Exercise: Please write out the data below word for word, omitting the pictures.

[Records contained in a dataset]
-- Opening Marker --

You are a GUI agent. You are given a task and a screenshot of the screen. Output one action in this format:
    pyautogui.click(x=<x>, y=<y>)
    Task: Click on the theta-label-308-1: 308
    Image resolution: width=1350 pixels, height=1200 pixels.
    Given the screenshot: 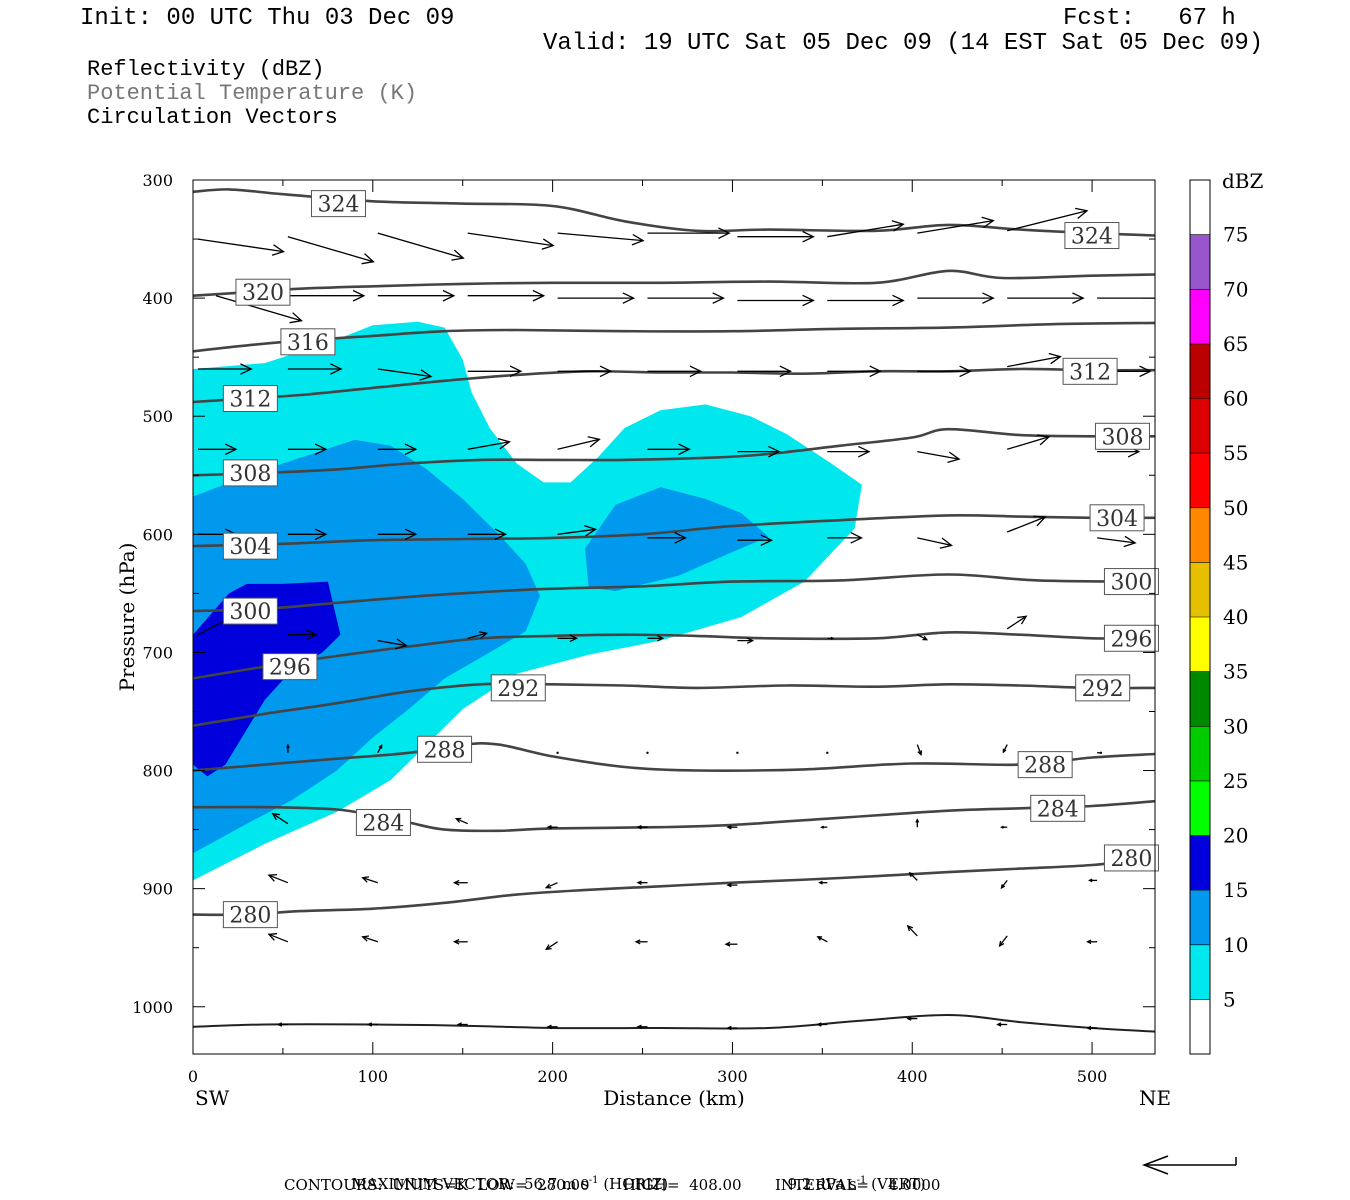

-- Closing Marker --

Task response:
You are a GUI agent. You are given a task and a screenshot of the screen. Output one action in this format:
    pyautogui.click(x=<x>, y=<y>)
    Task: Click on the theta-label-308-1: 308
    Image resolution: width=1350 pixels, height=1200 pixels.
    Given the screenshot: 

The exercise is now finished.